Charlie and Jay are mending fences –
though I’m not sure Jay grasps that there are any to be mended –
so I use the time to walk the town of Osterville. Less than three
hundred people call it home, and the old paper mills were closed and
shuttered decades ago. No one comes here to buy a home, no one can
afford to just leave and start over. People say they can, but the
past clings like regrets, the air whispers of promises waiting their
fulfilment and music stations and TV shows blaze out of windows
against the light as much as the dark.
A town too small for a magician. A town
in need of one.
I walk, the magic sending out whispers
of its own. Easing pains, shifting griefs, lessening the load of
living. For a time, for a short while. Breathing space in which
people can breathe again. I move, and the world changes with each
movement. Small things, in small ways. I gather silence and shadows
about me so no one sees me, walk the town twice with slow steps. I
could do more.
I have done far more in my time.
Shifted time and space, burned new patterns into the old skin of the
world. But each time costs, and costs again, and I pay and I pay
until some days – not today, but some – it feels that all I am is
a payment. Cashing cheques until the bills come due. And if I were to
stop, to bind myself to one place – I don’t know when another
would wander. How far they’d go. How long they would last in their
wandering.
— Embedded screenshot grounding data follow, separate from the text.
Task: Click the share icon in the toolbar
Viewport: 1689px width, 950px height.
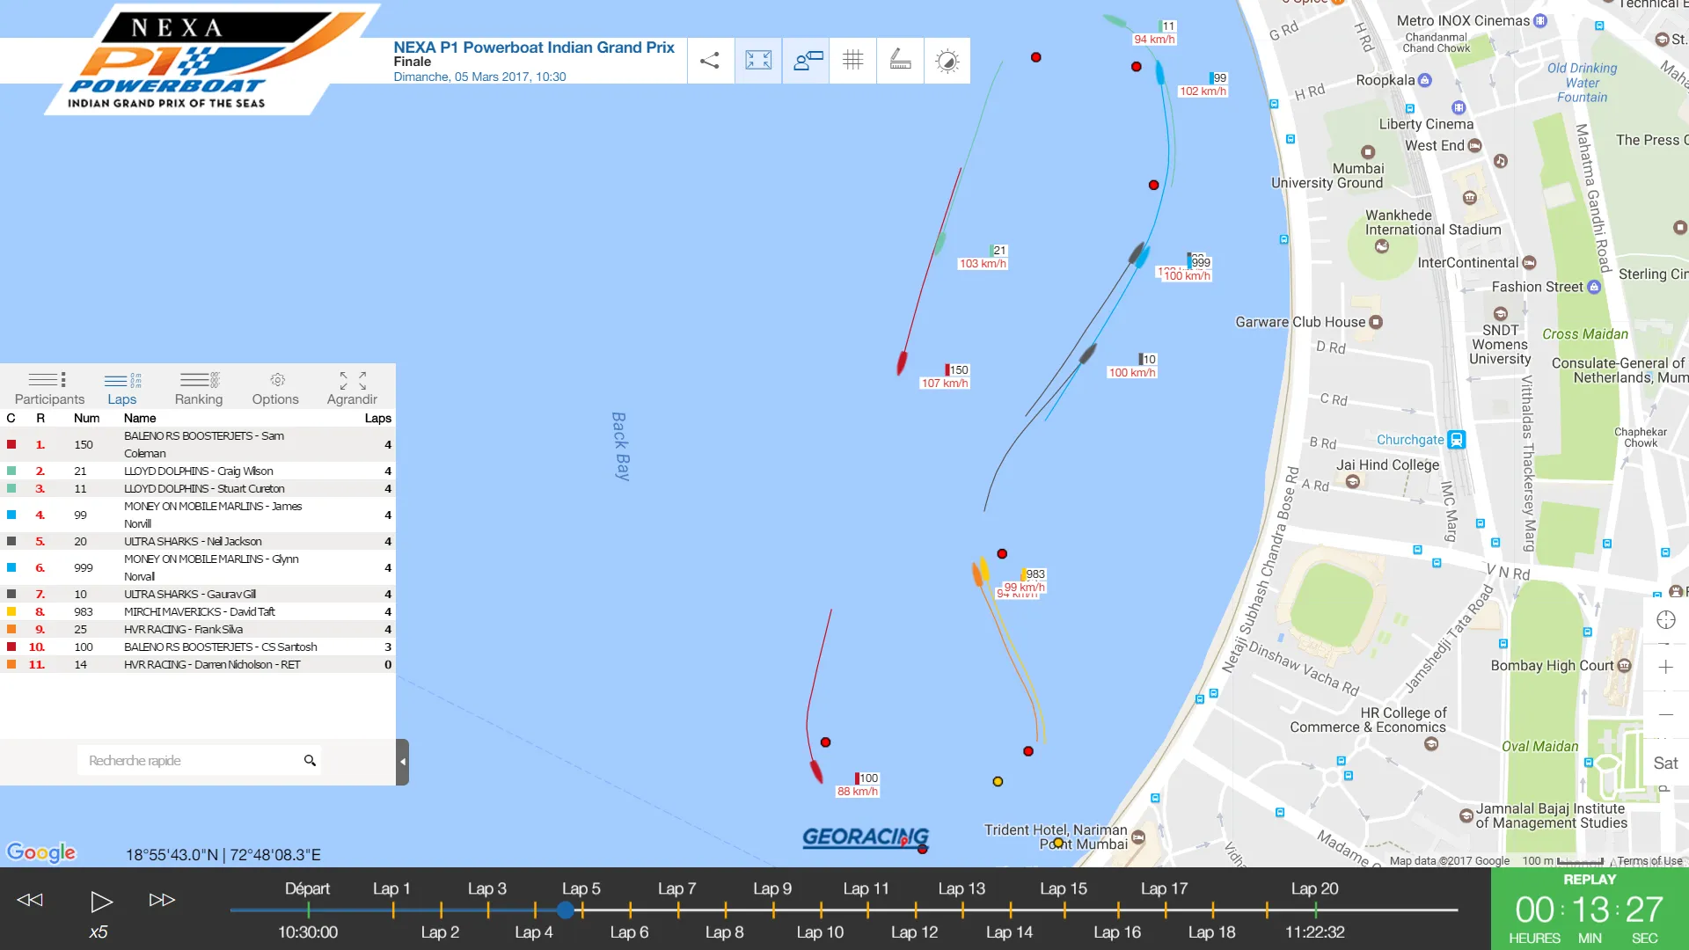Action: click(x=710, y=61)
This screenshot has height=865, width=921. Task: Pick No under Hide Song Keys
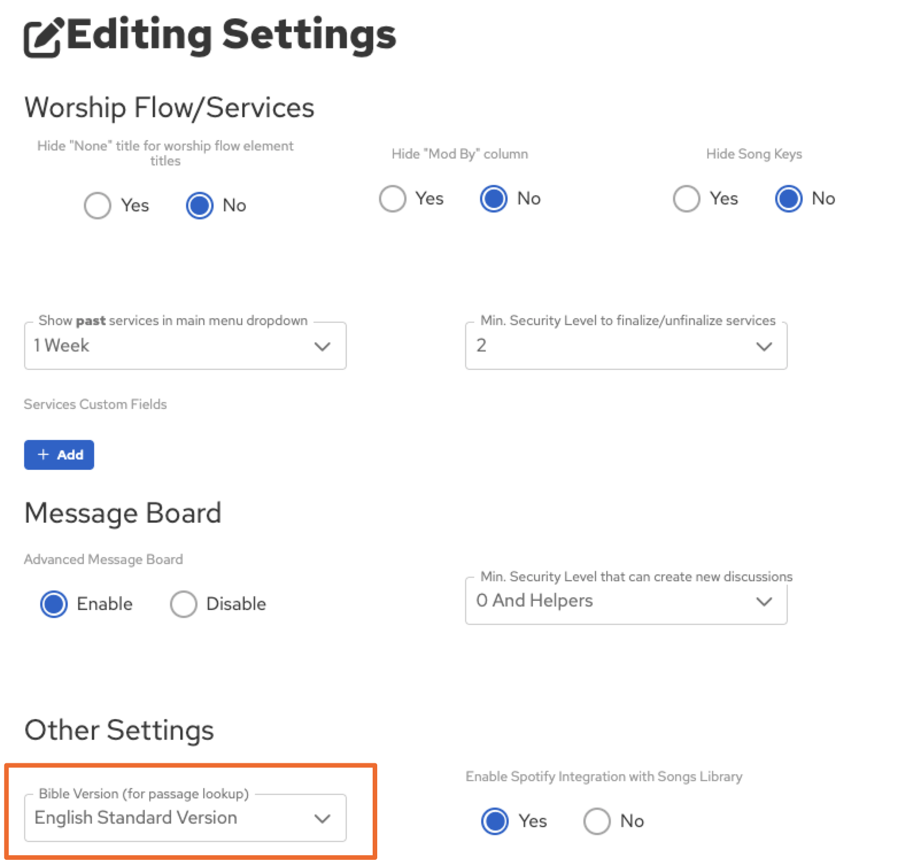[789, 199]
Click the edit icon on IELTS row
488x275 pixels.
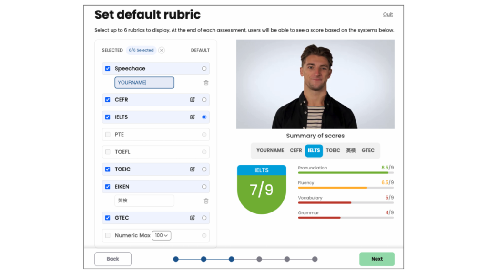(x=193, y=117)
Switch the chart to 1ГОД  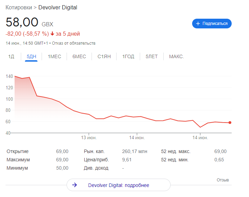(x=128, y=56)
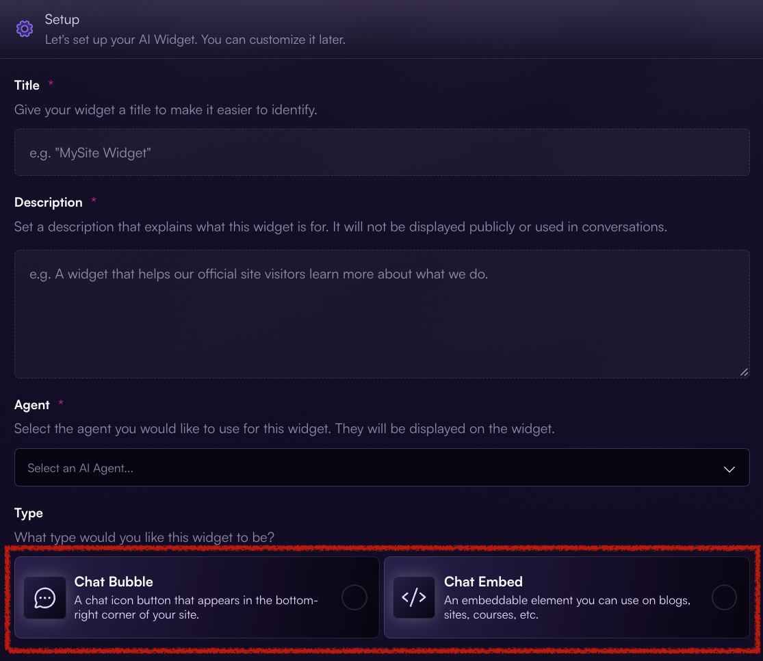Click the Type section label
Image resolution: width=763 pixels, height=661 pixels.
(x=28, y=513)

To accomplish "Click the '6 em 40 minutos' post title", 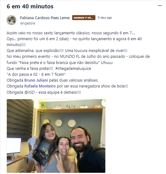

So I hold the burden, and I walk, and I touch the town in
all the small ways I dare to.
Magicians help, but it never feels like
enough. The world pushes against magic, reality resists the weight of
dreams. We do what we can, tell ourselves it is what we must. We
don’t dare to be more, for fear of the bill that would come to. For
the price that others would pay. I fix two cars, continue to walk.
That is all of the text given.